Presentation of Debt Issuance Costs — In April 2015, the FASB issued amended guidance which changes the classification of debt issuance costs in the Consolidated Statements of Financial Position. The new guidance requires debt issuance costs to be presented as a direct deduction from the carrying amount of the related debt liability consistent with the presentation of debt discounts, rather than as an asset as currently presented. The guidance related to recognition and measurement of debt issuance costs remains unchanged. The Company implemented the new presentation in the six months ended July 29, 2016 on a retrospective basis, and except for the reclassification of debt issuance costs of $128 million as of January 29, 2016 in the accompanying Condensed Consolidated Statements of Financial Position, there was no other impact to the Consolidated Financial Statements.

Recognition and Measurement of Financial Assets and Financial Liabilities In January 2016, the FASB issued amended guidance on Recognition and Measurement of Financial Assets and Financial Liabilities. The standard addresses certain aspects of recognition, measurement, presentation, and disclosure of financial instruments. Public entities must adopt the new guidance for fiscal years, and interim periods within those years, beginning after December 15, 2017. The Company is currently evaluating the impact that the standard will have on the Consolidated Financial Statements.

Leases In February 2016, the FASB issued amended guidance on the accounting for leasing transactions. The primary objective of this update is to increase transparency and comparability among organizations by recognizing lease assets and lease liabilities on the balance sheet and disclosing key information about leasing arrangements.  Public entities must adopt the new guidance for reporting periods beginning after December 15, 2018, with early adoption permitted. Companies are required to use a modified retrospective approach for leases that exist or are entered into after the beginning of the earliest comparative period in the financial statements. The Company is currently evaluating the impact that the standard will have on the Consolidated Financial Statements.

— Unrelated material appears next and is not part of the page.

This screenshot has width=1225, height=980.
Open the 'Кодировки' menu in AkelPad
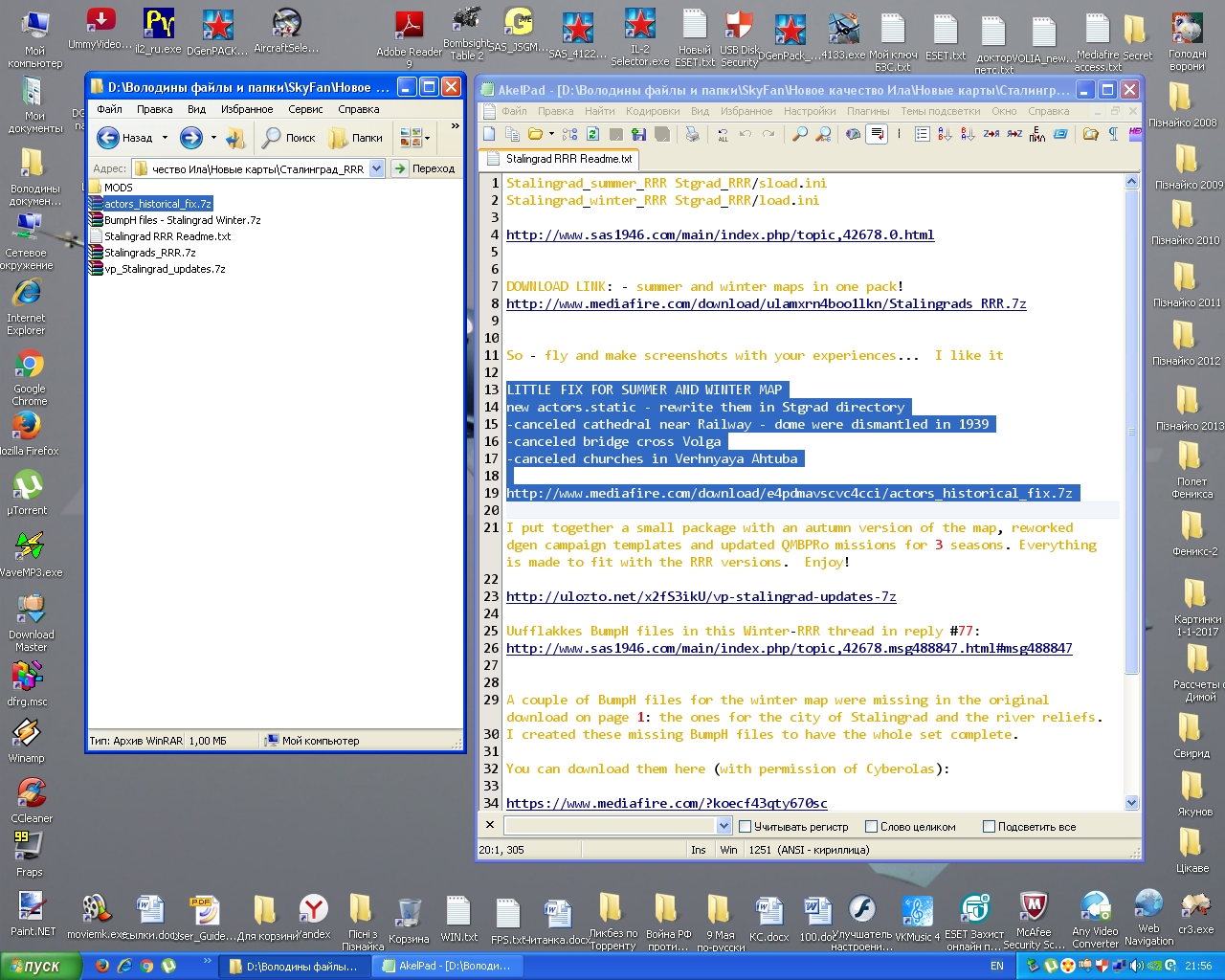point(653,111)
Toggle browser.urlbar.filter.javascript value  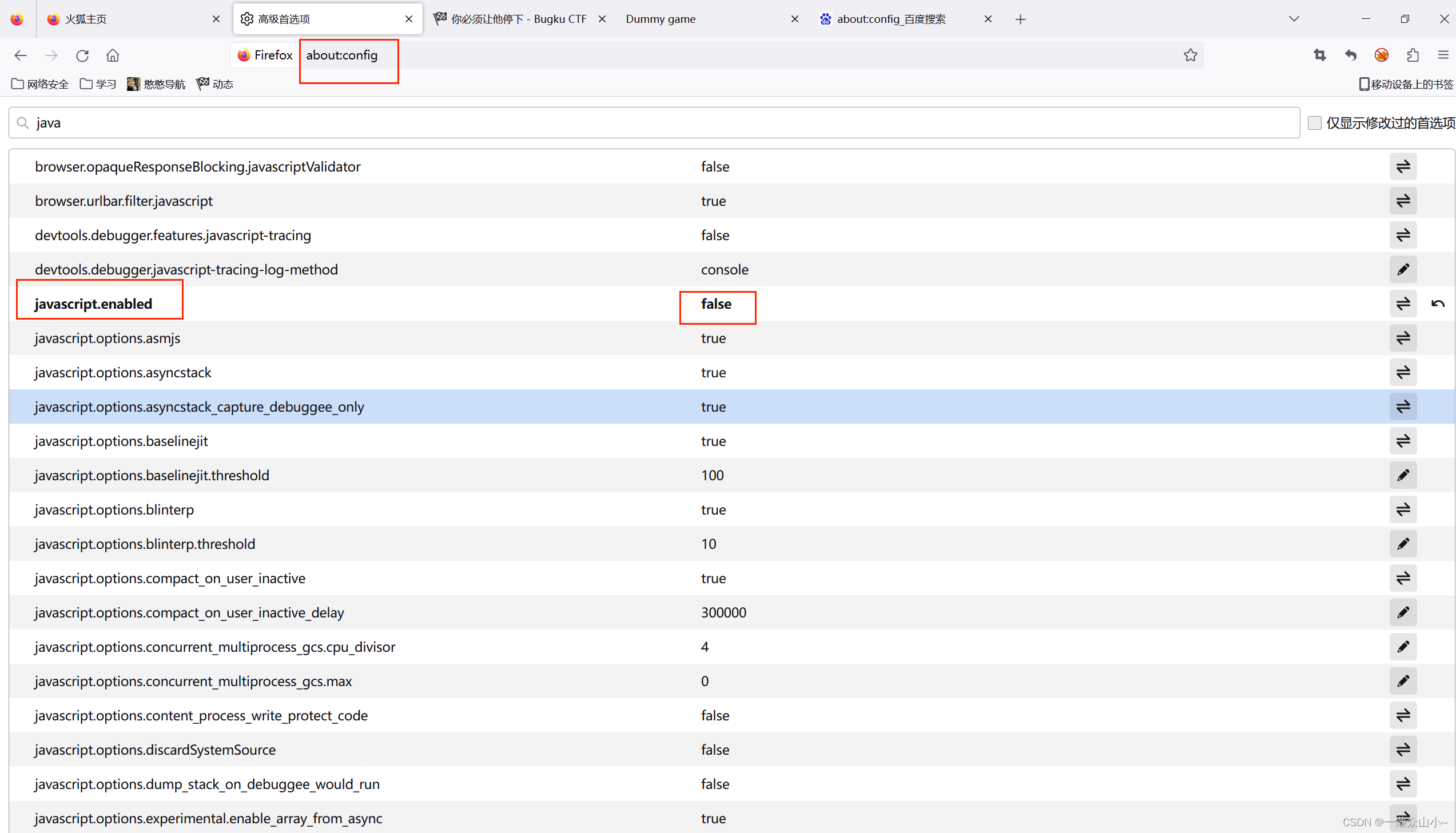pyautogui.click(x=1403, y=201)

Improvements to Employee Share-Based Payment Accounting — In March 2016, the FASB issued amended guidance on the accounting for employee share-based payments. The topics that were amended in the update involve several aspects of the accounting for share-based payment transactions, including the income tax consequences, classification of awards as either equity or liabilities, and classification on the statement of cash flows. Public entities must adopt the new guidance for fiscal years, and interim periods within those years, beginning after December 2016. The Company is currently evaluating the impact that the standard will have on the Consolidated Financial Statements.

Measurement of Credit Losses on Financial Instruments In June 2016, the FASB issued amended guidance which replaces the current incurred loss impairment methodology with a methodology that reflects expected credit losses and requires consideration of a broader range of reasonable and supportable information to inform credit loss estimates. Public entities must adopt the new guidance for fiscal years beginning after December 15, 2019, including interim periods within those fiscal years. All entities may adopt the amendments in the new standard as of fiscal years beginning after December 15, 2018, including interim periods within those fiscal years. However, earlier adoption is not permitted. The Company is currently evaluating the impact that the standard will have on the Consolidated Financial Statements.